1. I’ve been obsessed with my tiny new 9oz Swell bottle, which is the perfect size to tuck into most of my bags. Also, palm leaves! I’ve been filling it with carbonated water most days, just because I can. Less exciting are the two bite brownies that came out more like chocolate muffins than brownies. It’s a work in progress…
2. That light! Shorter days means I’m more likely to be home and awake when the good light strikes. With bonus adorably tiny Lubitel TLR keychain
It’s the Taste of Yaletown time of the year again! Popped into Hapa Izakaya for their $25 three course menu with a friend and between the two of us we had all the non-vegetarian items on the menu because we’re all about the meat around here.
ichi // first course
For the first course, we had the Beef Tataki and the Ahi Tuna Yukke. The Ahi Tuna Yukke arrived first, along with a vaguely apologetic warning that the dishes would be coming out “randomly” tonight, which turned out to mean that while our dishes did come out in order of the courses, they came out one at a time, which I suppose facilitated sharing the food family style…? It certainly made it easier to focus on one dish at a time!

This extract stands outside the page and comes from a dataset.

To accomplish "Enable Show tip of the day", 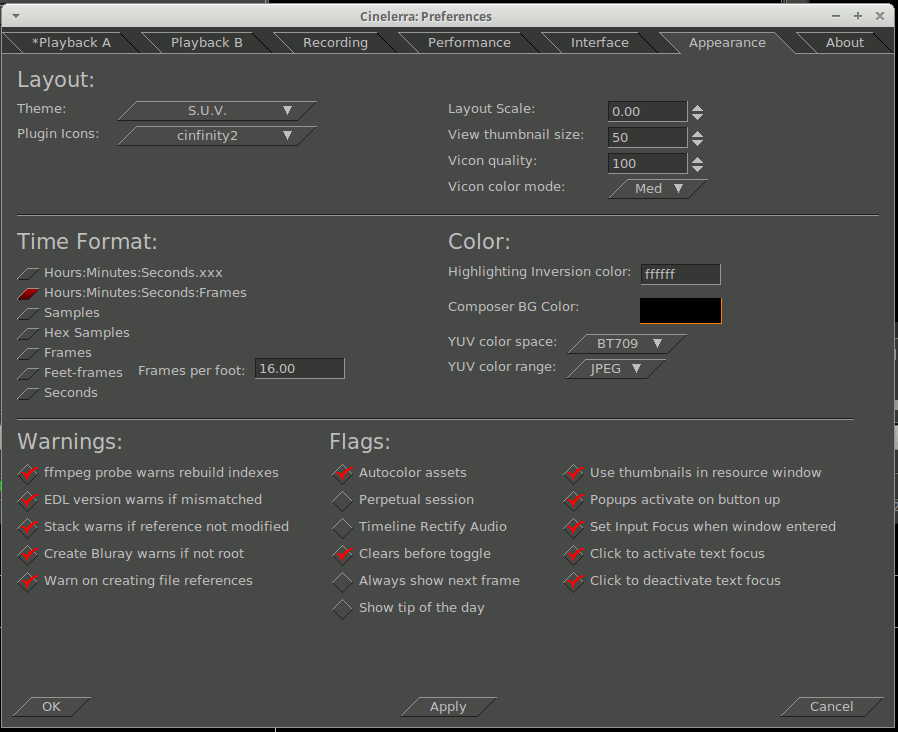I will [343, 608].
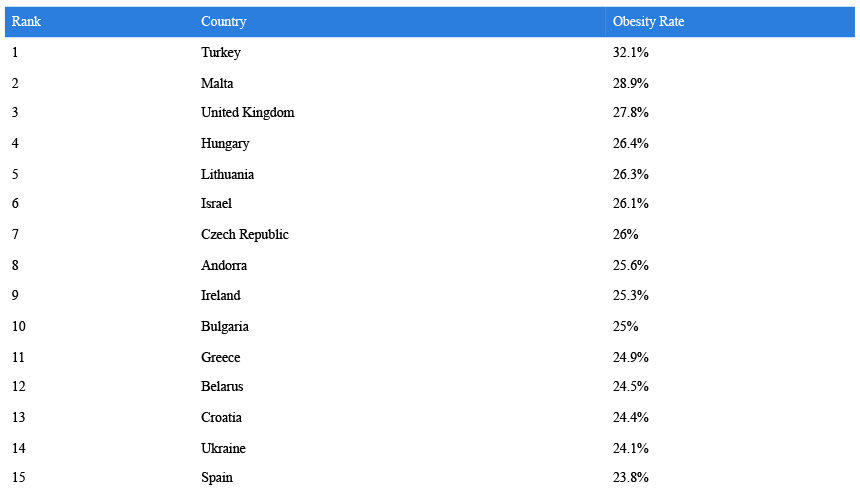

The yukke was almost startlingly tiny when it appeared, but I guess that’s what you get for a $25 three course meal? The yukke was excellent, size aside, the ahi tuna sashimi was fresh and delicious, and you can’t go wrong with quail’s egg, really. Definitely something to order again, although perhaps at a more regular serving size.
The beef tataki had cute little slices of lightly marbled beef which was soft and tender but weirdly light on taste. The soy barbecue sauce wasn’t much help, either, unfortunately, but the garlic chips were delicious! (Deja vu… I’ve posted the exact same thing about Hapa Izakaya’s beef tataki before, on Instagram ?) The portion size was much much better than the tuna yukke though, so. There’s that going for it.
ni // second course
The third thing to arrive was the Chicken Nanban. This was definitely the most sloppily plated dish we got tonight… there were enormous, slightly wilted lettuce leaves tucked in next to the unevenly sized chicken chunks, and messy (probably accidental) sauce smears beside the chicken and in the bowl of tartar sauce, and the whole thing just generally looked unappetizing and out of character for Hapa Izakaya, which normally has reasonably Instagrammable™ dishes. Thankfully, the chicken tasted much better than it looked. The chicken was nicely fried, light and tender, not too oily at all, the tartar sauce was refreshing, and it all went together nicely. Win!
Next up were the Crispy Panko-Fried Scallops. The panko crust was excellent, perfectly fried and crispy and a little buttery, but unfortunately the scallops themselves were a touch overcooked and just on the rubbery side of chewy. The lotus root chips were excellent though, especially with the jalapeno mango mayo. That mayo was so good I wouldn’t have minded having the chance to dip the fried chicken in it too, but the mayo didn’t show up til we’d finished all the chicken, boo.
san // third course
This was the least exciting dish we ordered, personally, because my brother makes weirdly good tofu beef hambagu steaks, and I’m all about trying things I can’t get at home at restaurants… and sadly, when it came, I was absolutely not blown away. This Hambagu Steak was a super dense meat patty, so abnormally dense that we had difficulty trying to break it into bite-sized chunks with our chopsticks, and it showed up under a mountain of minced daikon that was at least half the size of the Hambagu Steak itself.
Thankfully, my Aburi Saba Sushi arrived shortly after, because you absolutely can’t go wrong with Aburi Saba here. The other must order at Hapa Izakaya ? I guess because this was part of the Taste of Yaletown menu, they didn’t torch it tableside like they normally would. The nice thing about the tableside torching (besides the sheer dramatic awesomeness of FIRE) is that you get to pick how seared you want the saba. I prefer mine barely seared, for maximum raw saba power, but for people who aren’t overly friendly with the intense oily fish flavour that saba serves up, a little more cooked might be a better option.